E se, como é evidente, é ainda esse direito o que a recorrente pretende fazer valer no processo de inventário e não obstante neste se possa também discutir a titularidade dos bens relacionados e a omissão de relacionação de outros que o devessem ter sido (cf. art.ºs 1104º, n.º 1, d) e 1105º do CPC), não se pode deixar de ter presente que, neste caso, o arrolamento, enquanto medida de carácter conservatório, foi determinado tendo em vista assegurar a permanência do bem enquanto a recorrente e o recorrido discutem o respectivo direito de propriedade, o que, face aos contornos da situação jurídica do prédio, não poderão fazer no âmbito do inventário. [...] [...]
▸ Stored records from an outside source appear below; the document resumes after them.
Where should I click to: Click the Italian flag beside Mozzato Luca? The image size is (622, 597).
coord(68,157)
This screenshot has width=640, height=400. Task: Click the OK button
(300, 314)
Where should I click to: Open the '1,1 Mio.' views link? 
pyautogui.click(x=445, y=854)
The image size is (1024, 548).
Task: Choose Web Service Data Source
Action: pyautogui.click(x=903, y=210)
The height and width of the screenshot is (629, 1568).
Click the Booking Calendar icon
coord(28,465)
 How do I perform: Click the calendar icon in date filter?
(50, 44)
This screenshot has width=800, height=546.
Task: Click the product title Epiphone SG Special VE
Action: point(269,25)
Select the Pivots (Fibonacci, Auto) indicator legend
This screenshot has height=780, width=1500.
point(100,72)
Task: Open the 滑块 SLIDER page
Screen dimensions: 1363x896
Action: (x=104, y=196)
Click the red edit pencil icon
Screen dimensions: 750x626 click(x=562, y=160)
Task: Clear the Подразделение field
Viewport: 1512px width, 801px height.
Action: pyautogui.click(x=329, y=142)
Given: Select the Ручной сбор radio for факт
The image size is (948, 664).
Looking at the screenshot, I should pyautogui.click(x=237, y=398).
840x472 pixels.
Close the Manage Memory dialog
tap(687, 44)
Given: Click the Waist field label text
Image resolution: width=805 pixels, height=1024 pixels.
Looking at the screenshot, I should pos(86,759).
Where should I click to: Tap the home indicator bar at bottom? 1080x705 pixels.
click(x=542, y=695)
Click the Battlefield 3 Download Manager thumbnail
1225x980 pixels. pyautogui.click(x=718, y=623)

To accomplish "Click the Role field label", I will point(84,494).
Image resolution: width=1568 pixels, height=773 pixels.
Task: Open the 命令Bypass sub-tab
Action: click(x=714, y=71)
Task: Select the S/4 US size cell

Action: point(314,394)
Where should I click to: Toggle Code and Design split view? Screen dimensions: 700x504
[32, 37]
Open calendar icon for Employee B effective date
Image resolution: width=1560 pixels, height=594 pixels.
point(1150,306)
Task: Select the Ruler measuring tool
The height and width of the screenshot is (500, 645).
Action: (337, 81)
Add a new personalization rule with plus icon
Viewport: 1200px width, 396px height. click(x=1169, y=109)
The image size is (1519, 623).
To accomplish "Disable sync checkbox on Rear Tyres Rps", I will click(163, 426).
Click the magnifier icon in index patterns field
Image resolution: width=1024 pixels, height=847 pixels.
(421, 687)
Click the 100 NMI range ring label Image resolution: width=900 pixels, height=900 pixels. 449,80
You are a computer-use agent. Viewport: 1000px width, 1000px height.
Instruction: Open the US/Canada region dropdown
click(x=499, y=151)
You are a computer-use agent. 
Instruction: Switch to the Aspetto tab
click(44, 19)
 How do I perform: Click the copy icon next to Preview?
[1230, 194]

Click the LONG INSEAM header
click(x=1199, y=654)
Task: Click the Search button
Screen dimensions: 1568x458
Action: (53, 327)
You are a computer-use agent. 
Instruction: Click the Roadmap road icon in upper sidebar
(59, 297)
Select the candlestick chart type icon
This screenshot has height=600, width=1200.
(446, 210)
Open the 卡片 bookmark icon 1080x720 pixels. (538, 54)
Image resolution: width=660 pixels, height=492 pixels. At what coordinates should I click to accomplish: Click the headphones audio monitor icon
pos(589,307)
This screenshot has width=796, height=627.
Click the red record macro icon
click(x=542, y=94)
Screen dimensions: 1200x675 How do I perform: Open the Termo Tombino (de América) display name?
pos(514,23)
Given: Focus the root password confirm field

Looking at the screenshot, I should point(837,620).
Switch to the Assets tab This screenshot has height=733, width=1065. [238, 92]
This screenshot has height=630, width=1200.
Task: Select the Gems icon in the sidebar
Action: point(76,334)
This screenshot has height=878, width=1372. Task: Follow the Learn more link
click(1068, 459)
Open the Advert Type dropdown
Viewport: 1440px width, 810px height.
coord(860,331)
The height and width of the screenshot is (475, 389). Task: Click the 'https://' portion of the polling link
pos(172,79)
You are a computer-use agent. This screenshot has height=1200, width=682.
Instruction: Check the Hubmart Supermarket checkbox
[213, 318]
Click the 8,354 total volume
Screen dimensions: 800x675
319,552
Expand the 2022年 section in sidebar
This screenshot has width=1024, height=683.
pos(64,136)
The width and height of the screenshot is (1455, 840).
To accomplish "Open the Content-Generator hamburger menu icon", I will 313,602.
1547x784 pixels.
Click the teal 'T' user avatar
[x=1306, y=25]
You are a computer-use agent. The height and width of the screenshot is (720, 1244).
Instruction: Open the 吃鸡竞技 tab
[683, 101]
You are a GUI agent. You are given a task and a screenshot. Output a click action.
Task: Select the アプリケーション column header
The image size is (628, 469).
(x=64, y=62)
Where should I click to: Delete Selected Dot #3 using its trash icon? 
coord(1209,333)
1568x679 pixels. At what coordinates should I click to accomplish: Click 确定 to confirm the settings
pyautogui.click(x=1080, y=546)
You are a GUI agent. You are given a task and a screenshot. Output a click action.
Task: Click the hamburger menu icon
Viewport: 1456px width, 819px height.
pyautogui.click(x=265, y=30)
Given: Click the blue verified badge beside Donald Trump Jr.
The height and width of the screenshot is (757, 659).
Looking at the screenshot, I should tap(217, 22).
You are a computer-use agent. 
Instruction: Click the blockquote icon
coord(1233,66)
Ora, em face do acima explanado, o objectivo prosseguido no arrolamento – assegurar a manutenção do bem na esfera do requerido enquanto não é resolvida a questão do direito de propriedade - não pode ser prosseguido no inventário, onde, sem que aquele direito seja judicialmente impugnado e afastado, nem haverá lugar ao relacionamento do bem."